Example 2: The level of the Index decreases from the Russell 2000 Starting Level of 740 to a Russell 2000 Closing Level of 703. Because the Russell 2000 Closing Level of 703 is less than the Russell 2000 Starting Level of 740 by not more than the Buffer Amount of 10%, the investor receives a payment at maturity of $1,000 per $1,000 principal amount note.

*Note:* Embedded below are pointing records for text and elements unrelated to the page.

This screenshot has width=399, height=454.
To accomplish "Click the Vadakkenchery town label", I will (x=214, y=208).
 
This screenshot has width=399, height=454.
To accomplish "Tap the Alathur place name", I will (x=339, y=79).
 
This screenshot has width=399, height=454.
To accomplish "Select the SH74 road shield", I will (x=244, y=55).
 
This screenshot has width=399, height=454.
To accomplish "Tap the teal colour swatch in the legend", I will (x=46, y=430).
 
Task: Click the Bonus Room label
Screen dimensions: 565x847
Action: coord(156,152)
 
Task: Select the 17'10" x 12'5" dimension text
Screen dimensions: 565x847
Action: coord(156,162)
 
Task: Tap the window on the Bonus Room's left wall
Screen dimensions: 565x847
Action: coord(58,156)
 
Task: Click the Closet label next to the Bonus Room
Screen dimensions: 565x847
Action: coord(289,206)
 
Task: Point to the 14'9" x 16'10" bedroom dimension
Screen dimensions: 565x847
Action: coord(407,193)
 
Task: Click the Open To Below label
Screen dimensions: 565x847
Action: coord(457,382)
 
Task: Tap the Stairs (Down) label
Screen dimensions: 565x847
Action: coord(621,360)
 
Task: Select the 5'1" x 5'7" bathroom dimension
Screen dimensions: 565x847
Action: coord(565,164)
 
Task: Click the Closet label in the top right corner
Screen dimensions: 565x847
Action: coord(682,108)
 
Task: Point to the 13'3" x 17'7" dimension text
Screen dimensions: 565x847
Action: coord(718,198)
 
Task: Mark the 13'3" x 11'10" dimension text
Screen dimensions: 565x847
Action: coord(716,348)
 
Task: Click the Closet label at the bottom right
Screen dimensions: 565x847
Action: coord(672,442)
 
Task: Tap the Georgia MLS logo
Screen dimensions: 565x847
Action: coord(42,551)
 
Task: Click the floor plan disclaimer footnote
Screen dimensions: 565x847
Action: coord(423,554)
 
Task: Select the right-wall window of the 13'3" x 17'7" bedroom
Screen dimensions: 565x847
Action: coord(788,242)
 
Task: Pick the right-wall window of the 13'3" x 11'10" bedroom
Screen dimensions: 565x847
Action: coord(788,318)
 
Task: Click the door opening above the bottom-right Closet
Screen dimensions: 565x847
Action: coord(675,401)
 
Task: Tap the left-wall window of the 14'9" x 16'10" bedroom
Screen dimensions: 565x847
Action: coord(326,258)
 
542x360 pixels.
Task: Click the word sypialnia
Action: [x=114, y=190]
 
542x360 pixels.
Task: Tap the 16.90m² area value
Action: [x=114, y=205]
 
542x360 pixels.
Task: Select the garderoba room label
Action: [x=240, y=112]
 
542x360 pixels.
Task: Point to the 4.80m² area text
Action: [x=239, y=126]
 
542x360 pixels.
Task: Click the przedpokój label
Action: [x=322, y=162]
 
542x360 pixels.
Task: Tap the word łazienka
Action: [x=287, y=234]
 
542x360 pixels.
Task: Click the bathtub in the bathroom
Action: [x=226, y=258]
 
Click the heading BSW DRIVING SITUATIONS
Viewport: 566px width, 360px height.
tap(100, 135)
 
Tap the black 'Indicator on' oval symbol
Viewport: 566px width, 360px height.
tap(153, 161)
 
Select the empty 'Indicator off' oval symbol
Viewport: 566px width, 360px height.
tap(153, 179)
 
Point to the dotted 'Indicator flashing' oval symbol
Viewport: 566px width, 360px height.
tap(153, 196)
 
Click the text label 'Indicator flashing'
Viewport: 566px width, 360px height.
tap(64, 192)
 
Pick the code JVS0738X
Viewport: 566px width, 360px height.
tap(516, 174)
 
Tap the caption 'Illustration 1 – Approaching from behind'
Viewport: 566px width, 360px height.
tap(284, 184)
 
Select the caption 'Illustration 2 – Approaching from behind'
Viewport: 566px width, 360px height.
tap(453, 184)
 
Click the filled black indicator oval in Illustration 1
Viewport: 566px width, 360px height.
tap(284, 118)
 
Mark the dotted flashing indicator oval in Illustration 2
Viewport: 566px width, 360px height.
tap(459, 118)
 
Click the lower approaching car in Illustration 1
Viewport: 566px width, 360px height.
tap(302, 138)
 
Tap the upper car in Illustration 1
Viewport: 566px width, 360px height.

Example 3: The level of the Index increases from the Russell 2000 Starting Level of 740 to a Russell 2000 Closing Level of 888. Because the Russell 2000 Closing Level of 888 is greater than the Russell 2000 Starting Level of 740 and the Russell 2000 Return of 20% multiplied by 2 exceeds the hypothetical Maximum Total Return of 23.50%, the investor receives a payment at maturity of $1,235 per $1,000 principal amount note, the maximum payment on the notes.

Example 4: The level of the Index decreases from the Russell 2000 Starting Level of 740 to a Russell 2000 Closing Level of 592. Because the Russell 2000 Closing Level of 592 is less than the Russell 2000 Starting Level of 740 by more than the Buffer Amount of 10% and the Russell 2000 Return is negative 20%, the investor receives a payment at maturity of $900 per $1,000 principal amount note, calculated as follows:

$1,000 + [$1,000 x (-20% + 10%)] = $900

Example 5: The level of the Index decreases from the Russell 2000 Starting Level of 740 to a Russell 2000 Closing Level of 0. Because the Russell 2000 Closing Level of 0 is less than the Russell 2000 Starting Level of 740 by more than the Buffer Amount of 10% and the Russell 2000 Return is negative 100%, the investor receives a payment at maturity of $100 per $1,000 principal amount note, which reflects the principal protection provided by the Buffer Amount of 10%, calculated as follows:

$1,000 + [$1,000 x (-100% + 10%)] = $100


JPMorgan Structured Investments —
Return Enhanced Notes Linked to the Russell 2000® Index

 TS-3

Historical Information

The following graph sets forth the historical performance of the Russell 2000® Index based on the weekly Index closing level from January 3, 2003 through June 6, 2008. The Index closing level on June 9, 2008 was 735.25. We obtained the Index closing levels below from Bloomberg Financial Markets. We make no representation or warranty as to the accuracy or completeness of the information obtained from Bloomberg Financial Markets.

The historical levels of the Index should not be taken as an indication of future performance, and no assurance can be given as to the Index closing level on the Observation Date. We cannot give you assurance that the performance of the Index will result in the return of any of your initial investment in excess of $100 per $1,000 principal amount note.